“Neither the sun nor death can be looked at steadily”*…
All the old rites and superstitions that once warded off mystical evils have been condensed into one single command, so vast and monolithic we’ve forgotten that it’s even possible to disobey: Don’t look directly at the sun.
Not to look directly into the sun is (at a guess) one of the first lessons everyone is taught by their parents. As unquestioned ideological precepts go, it’s enormously effective. You learn it, you internalize it, and never really think of it again until you have kids of your own. And then you say it once more, repeating your parents’ words, and theirs, in an unbroken tradition going back God knows how many millennia. No, honey, never look directly into the sun… But people do it. And our world is the better for it, because staring directly into the sun is our moral and political duty…

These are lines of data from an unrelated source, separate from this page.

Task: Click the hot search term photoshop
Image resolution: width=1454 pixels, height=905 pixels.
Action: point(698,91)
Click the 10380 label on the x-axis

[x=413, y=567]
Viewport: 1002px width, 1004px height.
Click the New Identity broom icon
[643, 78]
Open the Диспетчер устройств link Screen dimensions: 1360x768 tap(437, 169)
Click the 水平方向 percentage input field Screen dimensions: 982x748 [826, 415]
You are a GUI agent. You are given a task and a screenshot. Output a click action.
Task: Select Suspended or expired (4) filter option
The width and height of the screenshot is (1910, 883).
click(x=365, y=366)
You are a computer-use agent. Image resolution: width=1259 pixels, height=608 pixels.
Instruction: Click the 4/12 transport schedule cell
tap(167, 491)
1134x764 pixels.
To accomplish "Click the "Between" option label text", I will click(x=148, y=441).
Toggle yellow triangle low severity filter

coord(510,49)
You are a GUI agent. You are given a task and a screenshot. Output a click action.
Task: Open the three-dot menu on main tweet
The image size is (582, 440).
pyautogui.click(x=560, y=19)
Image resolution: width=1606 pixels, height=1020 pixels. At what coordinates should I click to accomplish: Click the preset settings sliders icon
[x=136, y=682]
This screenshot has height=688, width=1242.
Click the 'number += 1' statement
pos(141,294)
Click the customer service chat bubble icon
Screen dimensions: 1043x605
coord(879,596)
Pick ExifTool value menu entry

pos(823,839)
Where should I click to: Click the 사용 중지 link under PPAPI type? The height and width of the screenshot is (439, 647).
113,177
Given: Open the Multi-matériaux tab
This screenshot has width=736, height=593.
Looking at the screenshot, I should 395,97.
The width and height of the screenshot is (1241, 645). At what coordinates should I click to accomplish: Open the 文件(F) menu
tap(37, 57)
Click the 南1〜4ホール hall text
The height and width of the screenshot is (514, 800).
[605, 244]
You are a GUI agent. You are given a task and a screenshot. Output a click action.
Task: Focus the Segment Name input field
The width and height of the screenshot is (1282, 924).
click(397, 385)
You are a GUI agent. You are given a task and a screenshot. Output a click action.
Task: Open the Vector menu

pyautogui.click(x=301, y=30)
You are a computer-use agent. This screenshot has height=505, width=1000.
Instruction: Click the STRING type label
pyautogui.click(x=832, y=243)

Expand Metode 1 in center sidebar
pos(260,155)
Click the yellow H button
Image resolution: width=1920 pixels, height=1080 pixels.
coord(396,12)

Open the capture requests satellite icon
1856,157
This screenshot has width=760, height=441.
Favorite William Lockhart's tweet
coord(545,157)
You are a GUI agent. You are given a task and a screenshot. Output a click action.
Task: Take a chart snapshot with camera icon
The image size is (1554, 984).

Question authority: “What happens when you stare at the sun.”
* François de La Rochefoucauld
As we put down the smoked glass, we might spare a thought for the creator of the object of another set of taboos, Harry Wesley Coover, Jr.; he died on this date in 2011. A chemist working for Eastman Kodak, he accidentally discovered a substance first marketed as “Eastman 910,” now commonly known as Super Glue. Coover was a prolific inventor– he held 460 patents– but was proudest of the organizational system that he developed and oversaw at Kodak: “programmed innovation,” a management methodology emphasizing research and development, which resulted in the introduction of 320 new products and sales growth from $1.8 billion to $2.5 billion. In 2004, he was inducted into the National Inventor’s Hall of Fame; then in 2010, received the National Medal of Technology and Innovation.